Adapted from : http://www.who.int/dietphysicalactivity/physical_activity_intensity/en/
Benefits of Muscular Strength and Muscular Endurance Training
Muscular strength (how much you can lift) is the maximum amount of force a muscle can produce in a single effort. Muscular endurance (how long you can lift) is the ability of the muscle to continue to perform without fatigue. Together they provide the power and capacity of muscle and connective tissue elements to undergo stress and strain in order to achieve a variety of activities by pulling, pushing, stretching, extending and flexing different joints of the body. Muscular strength and endurance training is used as a general term synonymous with other common terms such as strength training, weightlifting and resistance training.
The benefits of muscular strength and muscular endurance training include:
- Reduces body fat and increases lean body mass (muscle mass)

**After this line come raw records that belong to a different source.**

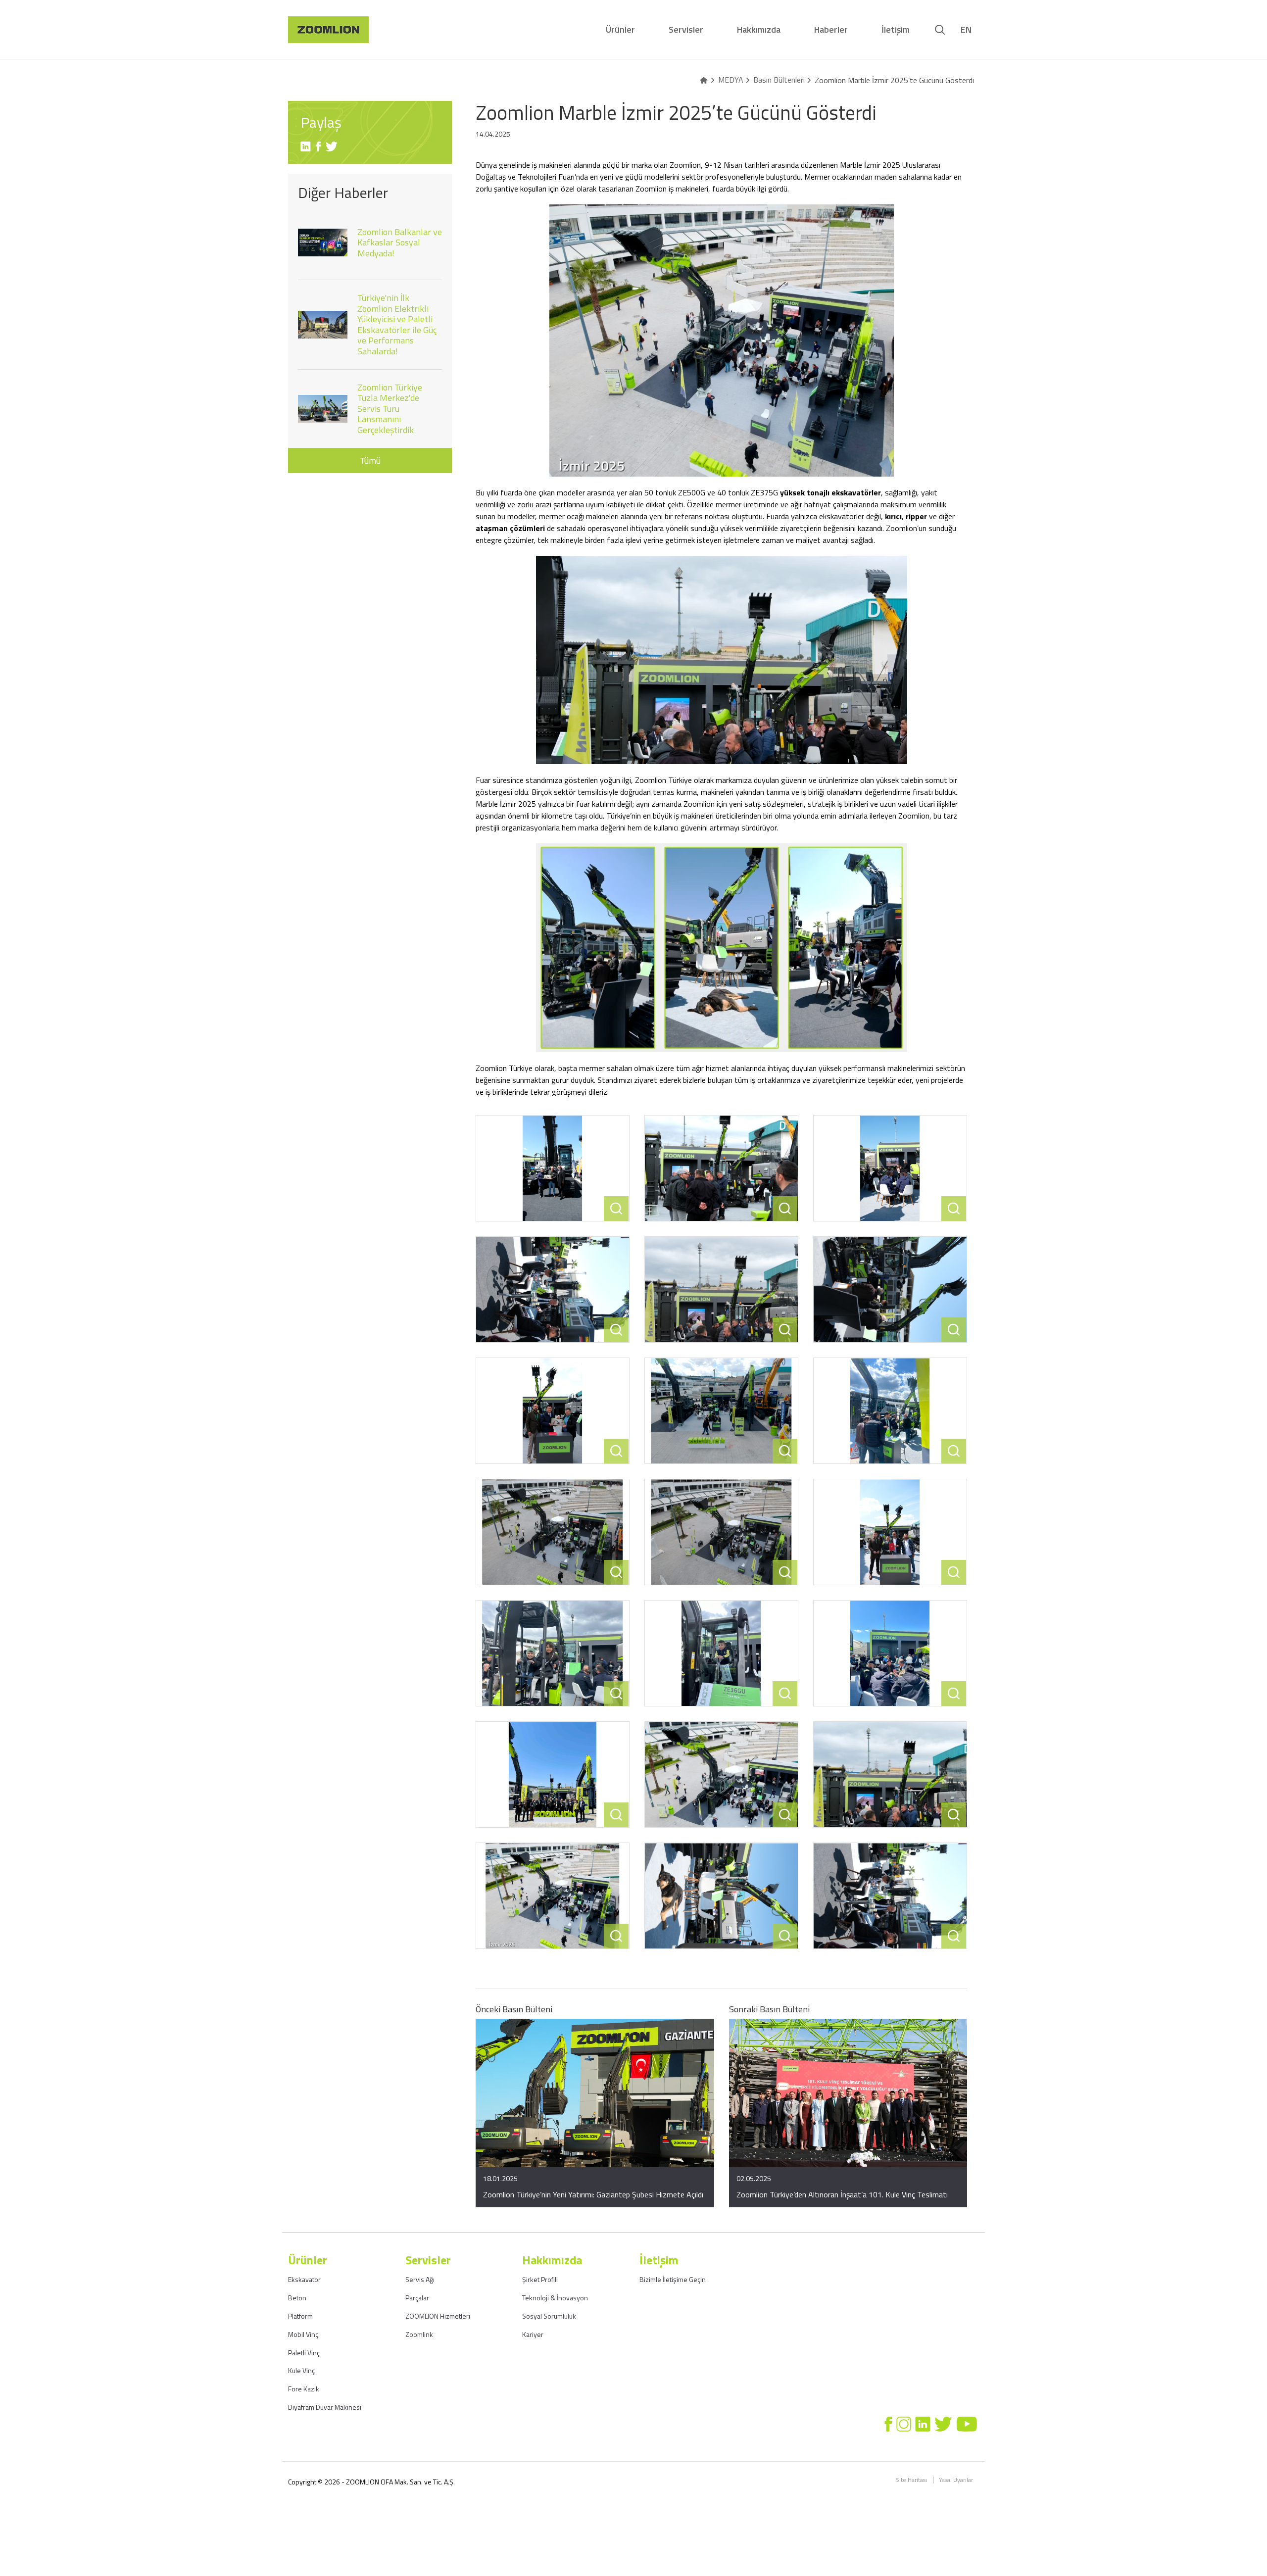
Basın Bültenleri (779, 80)
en (966, 29)
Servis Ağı (420, 2279)
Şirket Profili (540, 2279)
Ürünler (620, 29)
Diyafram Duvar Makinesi (324, 2407)
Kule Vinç (301, 2370)
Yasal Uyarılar (956, 2480)
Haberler (831, 29)
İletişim (895, 29)
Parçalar (417, 2297)
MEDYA (730, 80)
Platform (300, 2316)
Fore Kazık (303, 2388)
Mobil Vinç (303, 2334)
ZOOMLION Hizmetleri (437, 2316)
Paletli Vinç (304, 2352)
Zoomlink (419, 2334)
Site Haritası (911, 2480)
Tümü (370, 460)
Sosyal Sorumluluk (549, 2316)
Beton (297, 2297)
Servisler (686, 29)
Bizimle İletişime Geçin (672, 2279)
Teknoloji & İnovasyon (555, 2297)
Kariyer (532, 2334)
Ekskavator (304, 2279)
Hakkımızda (758, 29)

- Helps to keep bones dense and strong
- Increases energy levels
- Helps you to maintain correct posture
- Increases metabolism and helps to maintain weight
- Helps you to perform everyday tasks such as climbing stairs and lifting objects
- Reduces your risks of being injured
- Increases strength of tendons and ligaments
The American College of Sports Medicine recommends the following Resistance Training for substantial health benefits for Adults:
- Adults should train each major muscle group two or three days each week using a variety of exercises and equipment.
- Very light or light intensity is best for older persons or previously sedentary adults starting exercise.
- Two to four sets of each exercise will help adults improve strength and power.
- For each exercise, 8-12 repetitions improve strength and power, 10-15 repetitions improve strength in middle-aged and older persons starting exercise and 15-20 repetitions improve muscular endurance.
- Adults should wait at least 48 hours between resistance training sessions.
Benefits of Flexibility Training
Flexibility is needed to perform everyday activities with relative ease. Flexibility is primarily due to one’s genetics, gender, age, body shape and level of physical activity. As people grow older, they tend to lose flexibility. This is usually as a result of inactivity, but is partially due to the aging process itself. The less active you are, the less flexible you are likely to be. Furthermore, regrettably, flexibility training is often neglected. As with cardiovascular activity and muscle strength and endurance training, flexibility will improve with regular training.
The Benefits of Flexibility training:
- Allows greater freedom of movement and improved posture
- Increases physical and mental relaxation
- Releases muscle tension and soreness
- Reduces the risk of injury
The American College of Sports Medicine recommends the following Flexibility Exercise for substantial health benefits for Adults:
- Adults should do flexibility exercises at least two or three days each week to improve range of motion.
- Each stretch should be held for 10-30 seconds to the point of tightness or slight discomfort.
- Repeat each stretch two to four times, accumulating 60 seconds per stretch.
- Static, dynamic, ballistic and proprioceptive neuromuscular facilitation (PNF) stretches are all effective.
- Flexibility exercise is most effective when the muscle is warm. Try light aerobic activity or a hot bath to warm the muscles before stretching.